Canadian history and politics #4: Slumming It at the Rodeo: The Cultural Roots of Canada’s Right-Wing Revolution by Gordon Laird – 1998

Slumming it at the Rodeo is a scathing work of social and cultural criticism. It portrays Canada’s 90’s wave of right-wing populists (Mike Harris, Preston Manning and Ralph Klein) as thriving in an era marked by insecurity, fear and even “revenge” and “retribution.”

Free market populism is set alongside 90’s cultural trends like New Country (remember Garth Brooks?) and the rise in fast food franchising opportunities as well as the whole canon of modern Western film. In common according to the author: ready made, homogenized, nostalgic and inauthentic consumer experiences.

This book clarifies Canadian politics. Populism is actually quite normal for Canada and it rose to a backwards peak in the 90’s, eventually culminating in Stephen Harper being prime minister. This seems to put Canada on a different timeline as compared to other more coherent (less regional and more solidly nationalistic) Western democracies.

If there’s a problem with the book, it’s the premising of idealism and liberal nicety as an adequate response to right-wing cowboys. Whatever else can be said about them, tax cuts and franchising opportunities are material responses to insecurity. An eloquent response would have to address the material as well.

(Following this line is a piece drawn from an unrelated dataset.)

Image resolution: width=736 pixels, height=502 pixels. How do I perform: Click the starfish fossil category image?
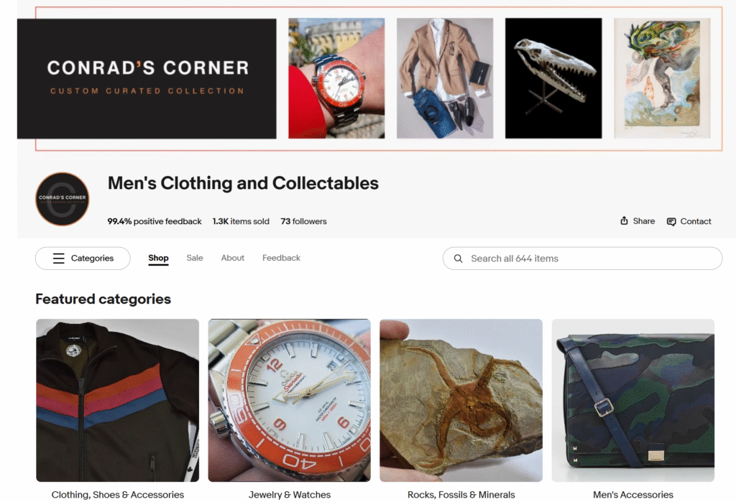click(x=461, y=400)
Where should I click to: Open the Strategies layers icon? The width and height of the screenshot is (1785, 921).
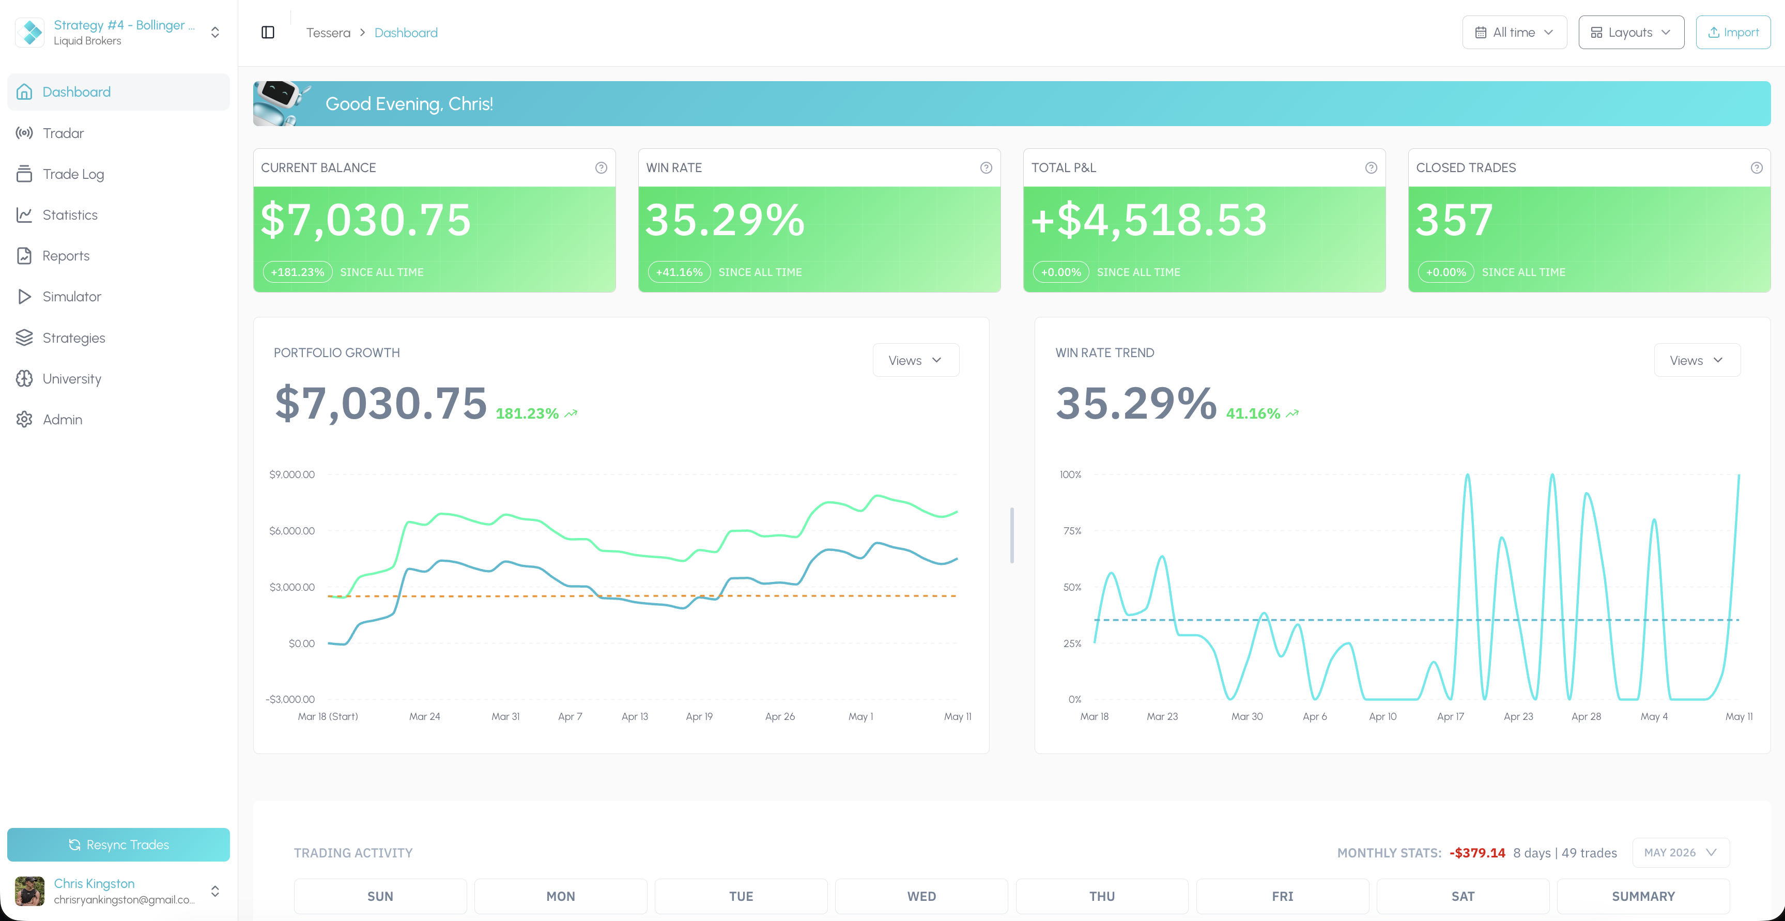click(24, 337)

Canadian history and politics #3: The Trudeau Formula: Seduction and Betrayal in an Age of Discontent by Martin Lukacs – 2020

The Trudeau Formula kicks off with a striking insight: the Trudeau Liberals are much cozier with corporate Canada than were the Harper Conservatives. The Business Council always gets its way in the end (so the author convincingly demonstrates) but while Harper personally kept the economic elite at a cold remove, lobbying has skyrocketed under the Liberals and Justin schmoozes with the super-rich.

Another savvy consideration this book provokes is that Trudeau’s symbolic progressivism has had Stephen Harper, Donald Trump, Jason Kenney and Doug Ford as convenient points of comparison. With political foils like that, progressive expectations can be very low.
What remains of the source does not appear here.